--- start of Provided material ---

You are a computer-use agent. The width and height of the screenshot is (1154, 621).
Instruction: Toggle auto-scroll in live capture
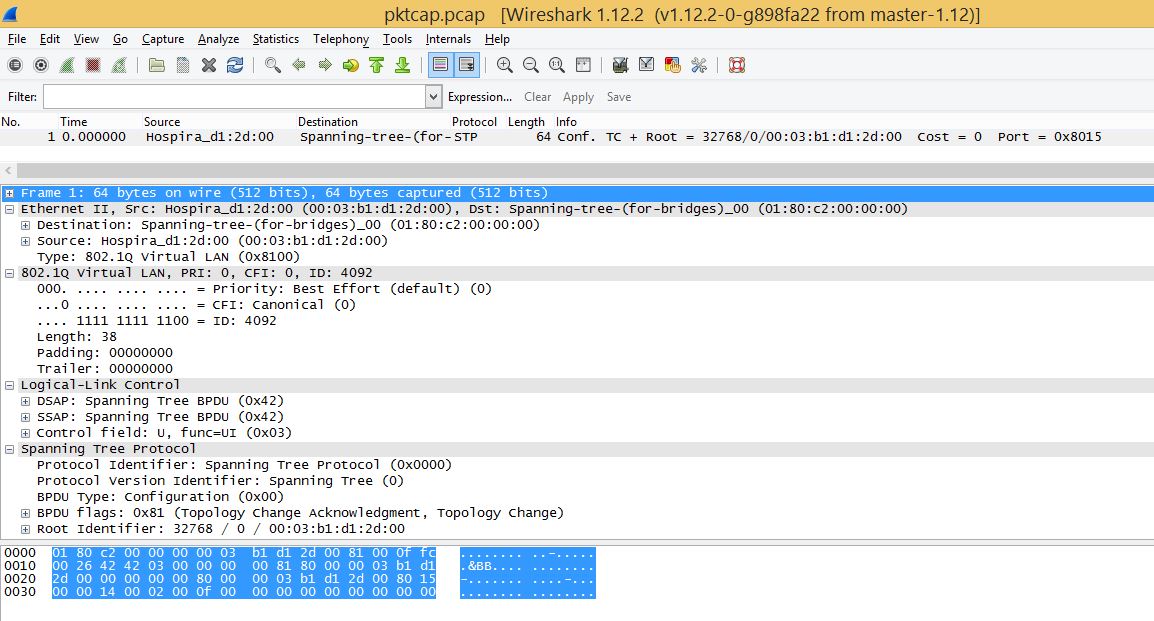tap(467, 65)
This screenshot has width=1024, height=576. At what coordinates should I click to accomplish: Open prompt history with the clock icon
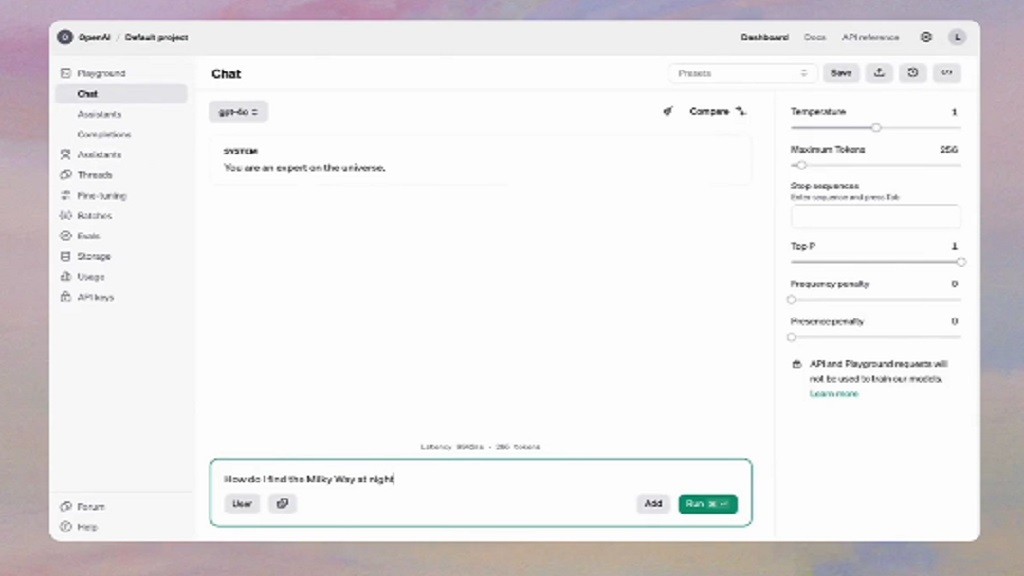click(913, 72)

--- end of Provided material ---
--- start of Provided material ---

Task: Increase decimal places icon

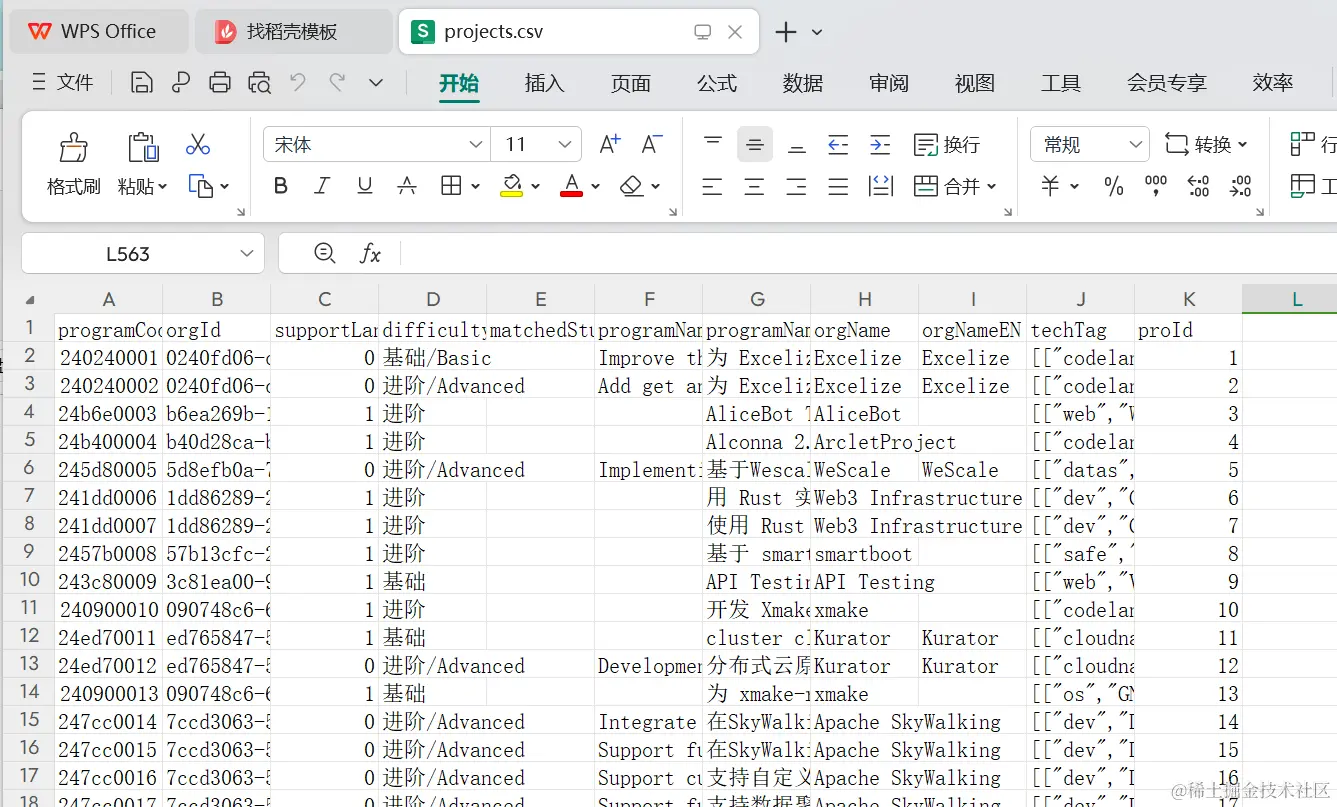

--- end of Provided material ---

## Directions
Copy the data word for word, from the line containing "You are a computer-use" through the line containing "click(913, 72)", including both of those lines. Leave the pictures out of your copy.

## Worked solution
You are a computer-use agent. The width and height of the screenshot is (1154, 621).
Instruction: Toggle auto-scroll in live capture
tap(467, 65)
This screenshot has width=1024, height=576. At what coordinates should I click to accomplish: Open prompt history with the clock icon
click(913, 72)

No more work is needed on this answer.